A bottle of Scotch whisky dating back to 1926 has just shattered world records, fetching a staggering $1.9 million at a Sotheby’s auction in London.
That’s more than $100,000 per shot.
For context, a brand new 911 Porsche Carrera starts at $97,000.
The whisky sold for more than three times the price of the most expensive bottle of French wine ever sold, which went under the hammer at Sotheby’s in New York a year ago.
The so-called “Holy Grail” of whiskies with the eye-watering price tag is a bottle of “The Macallan Fine and Rare 60-year-old 1926” single malt.
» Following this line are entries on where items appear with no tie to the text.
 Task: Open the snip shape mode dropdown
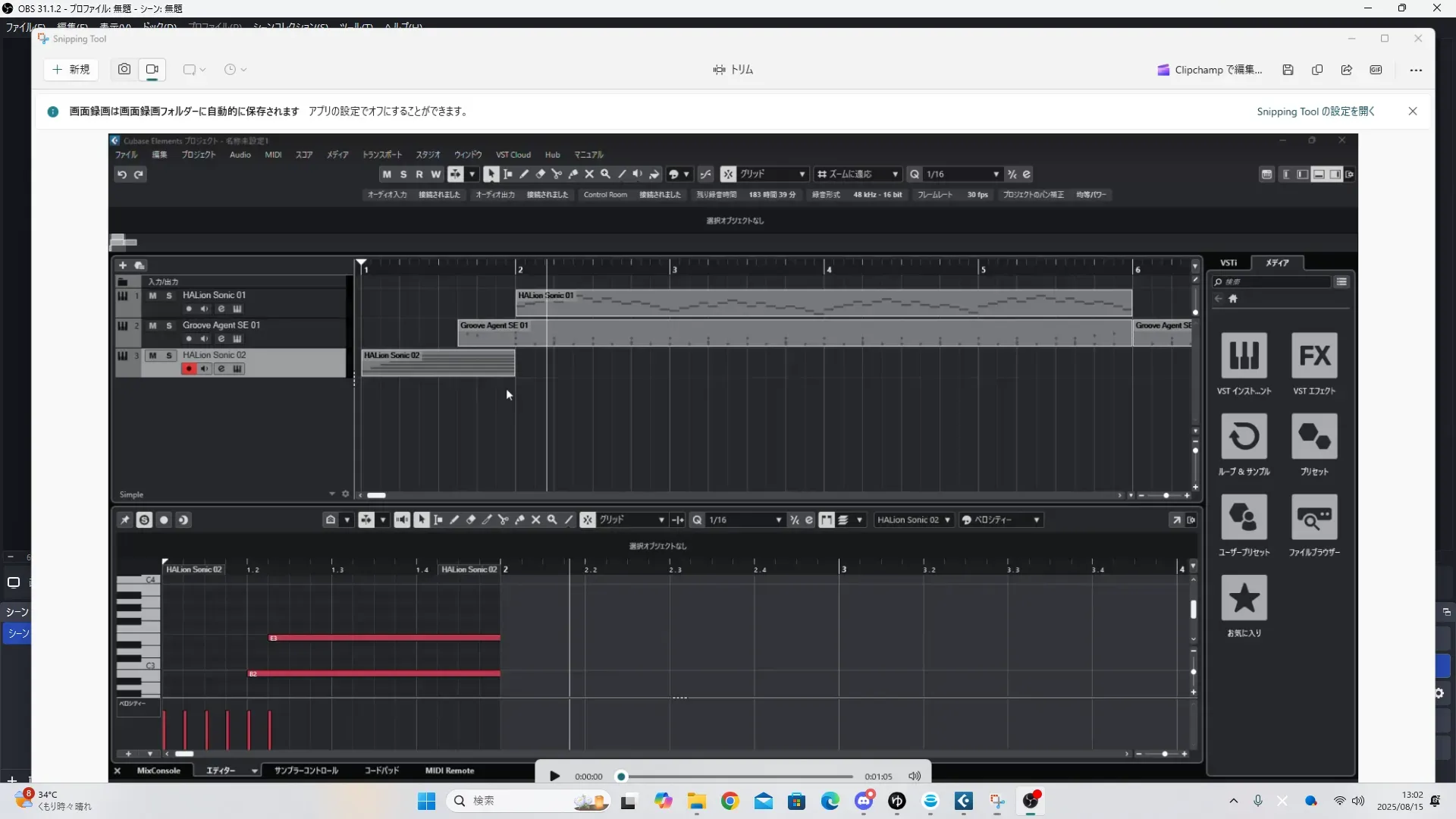[194, 70]
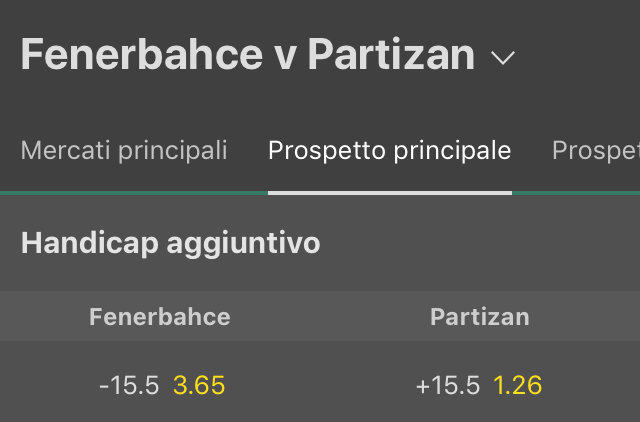Image resolution: width=640 pixels, height=422 pixels.
Task: Click the Fenerbahce column header
Action: pos(160,317)
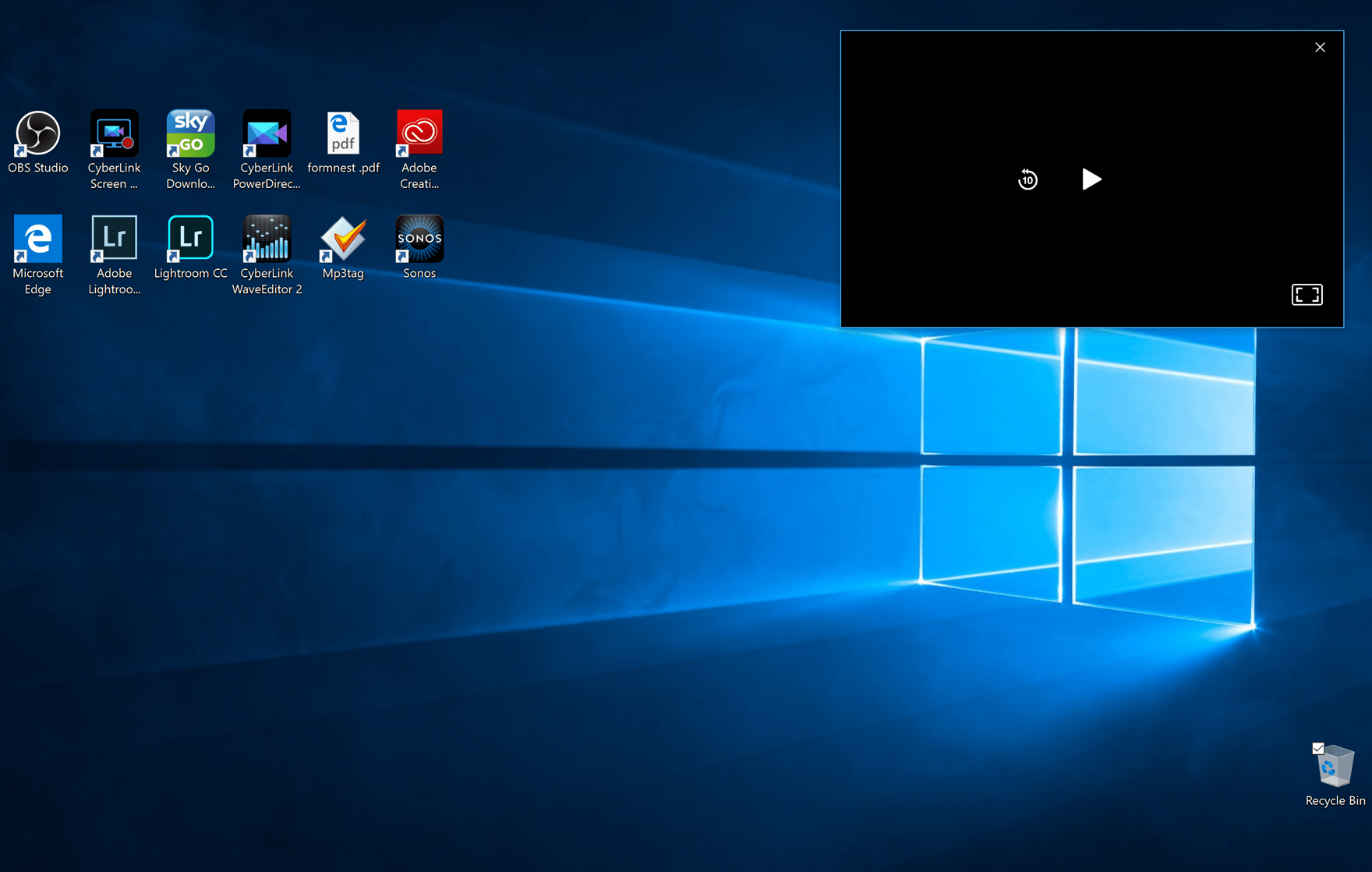Open Adobe Lightroom
1372x872 pixels.
tap(113, 238)
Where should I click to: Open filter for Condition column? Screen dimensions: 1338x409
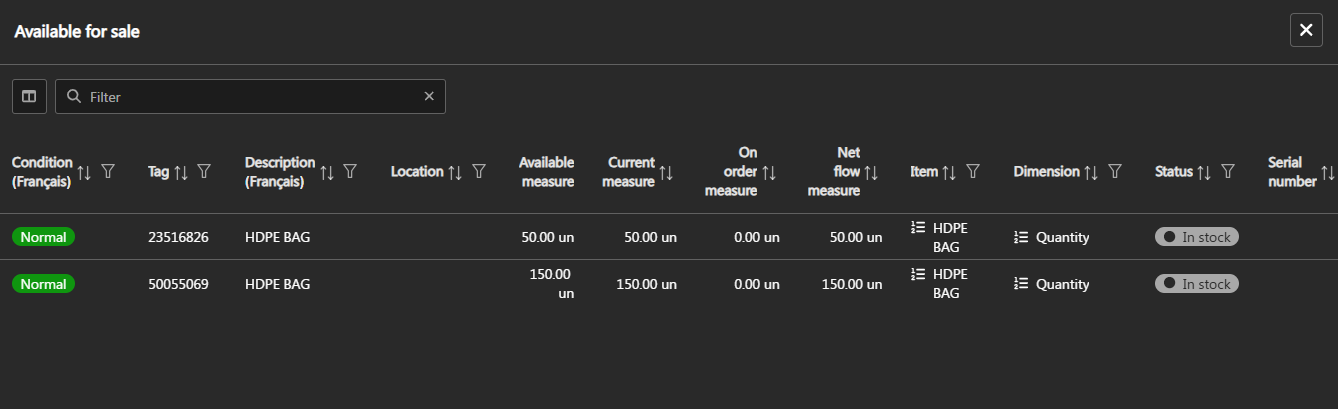pyautogui.click(x=108, y=172)
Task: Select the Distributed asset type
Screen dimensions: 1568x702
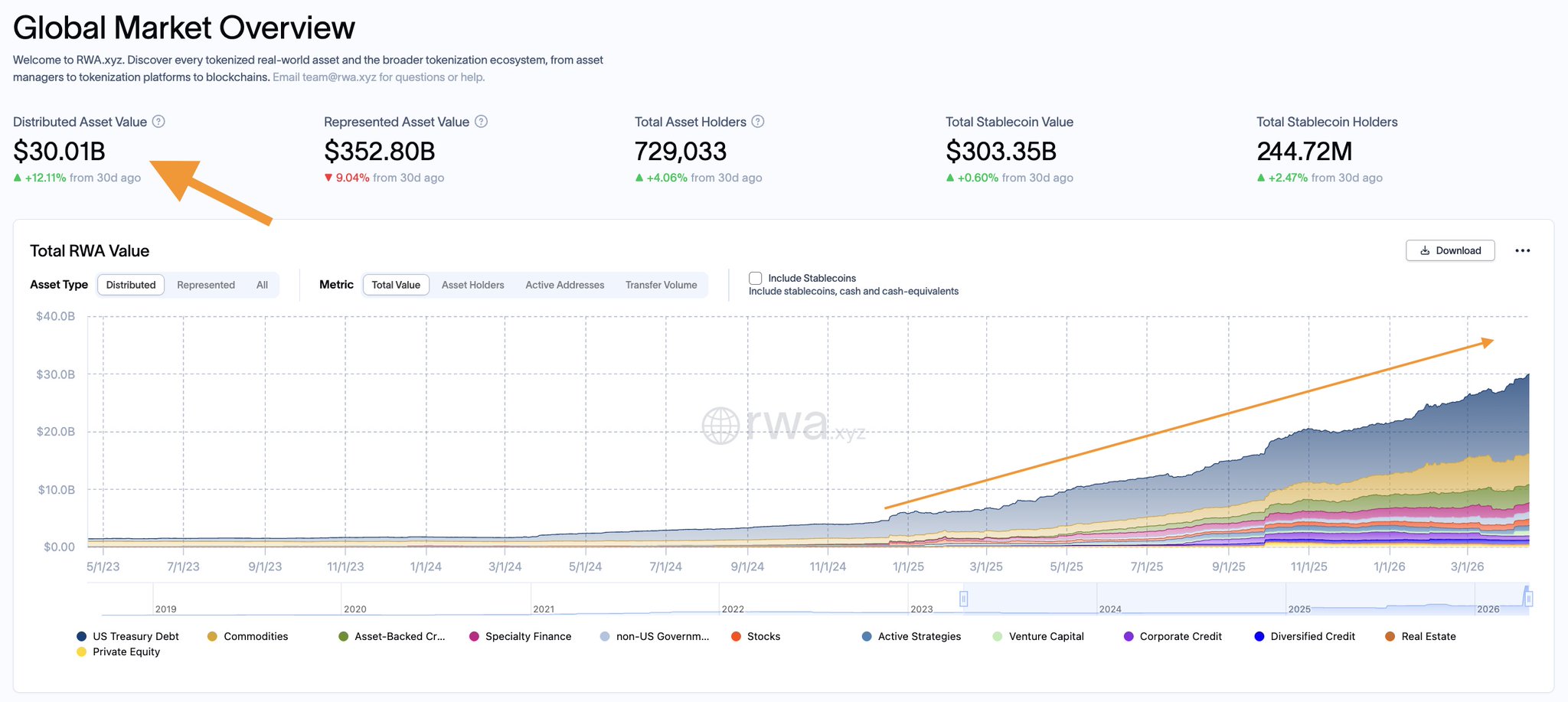Action: [x=131, y=285]
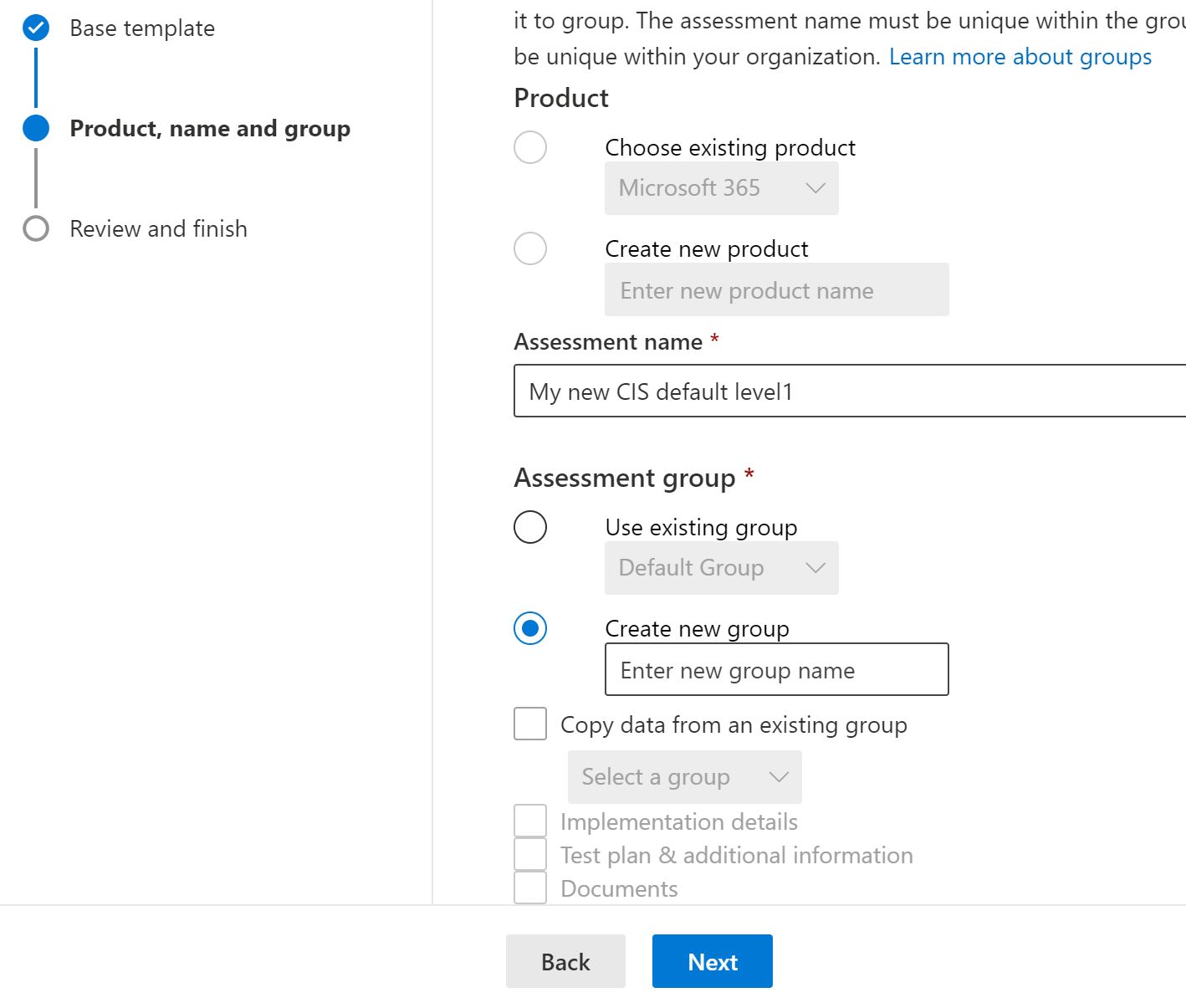Click the Assessment name text field
This screenshot has height=1008, width=1186.
tap(849, 391)
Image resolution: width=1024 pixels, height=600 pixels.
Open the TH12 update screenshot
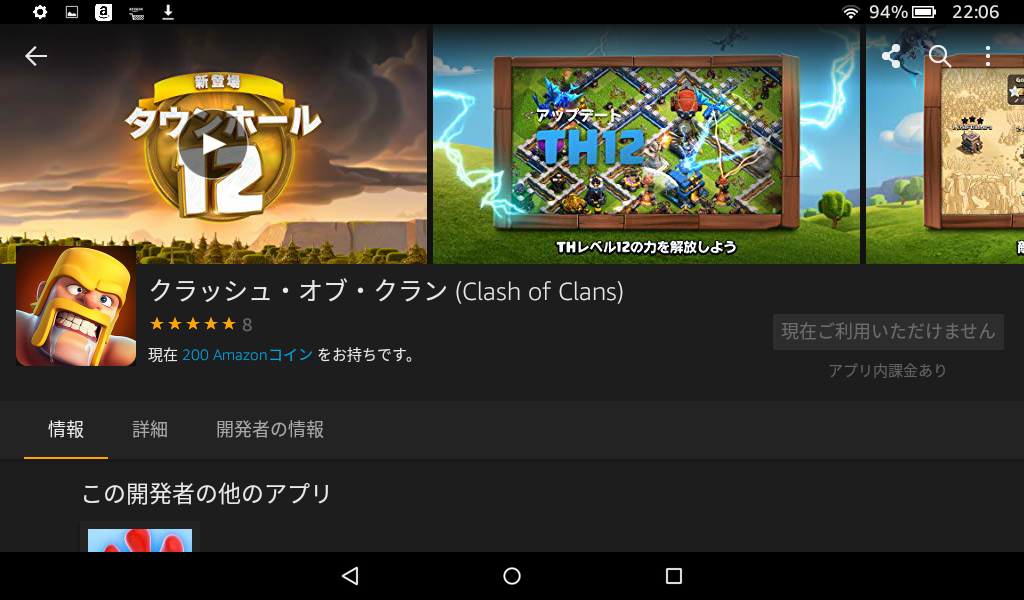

It was distilled in 1926, and aged in casks of “European Oak” for 60 years before being bottled in 1986.
Sotheby’s, the world’s largest auctioneer, said it was the highest price ever paid in public for a bottle of whisky or any other drink. The Guinness World Records could not immediately be reached for comment.
A bottle from the same collection sold for 5,000 British pounds — about $7,500 — in 1987, Sotheby’s said. By that math, the latest auction price, an increase of 29,000% over the intervening 32 years, represents a stock-market-crushing average return of 20% a year.
The bottle was the star of an auction of whiskies, put up for sale by a collector, which fetched just under $10 million in total.
Sotheby’s won’t reveal the identity of the buyer, but said the auction attracted a lot of interest from Asia. Top single malt Scotch whiskies, along with wines from the most famous French châteaux, have proved popular with members of China’s new wealthy elite.
The price shattered the record set a year ago, when a bottle of Macallan sold for $1.1 million at an auction in Edinburgh conducted by the British auctioneers Bonhams.
The prices also leave fine wines in the shade. Last year a single bottle of 1945 Domaine de la Romanee-Conti French wine from Burgundy sold for $588,000, a record price for a bottle of wine.
In recent years, observers have been agog at the boom in high-priced “super luxury” and cult modern bourbons. But compared with the historic Scotches they look like bargains. A bottle of 25-year old Pappy Van Winkle, a cult luxury bourbon, can sell for as much as $25,000. But that will barely buy you one quarter of a single shot of this 1926 Macallan.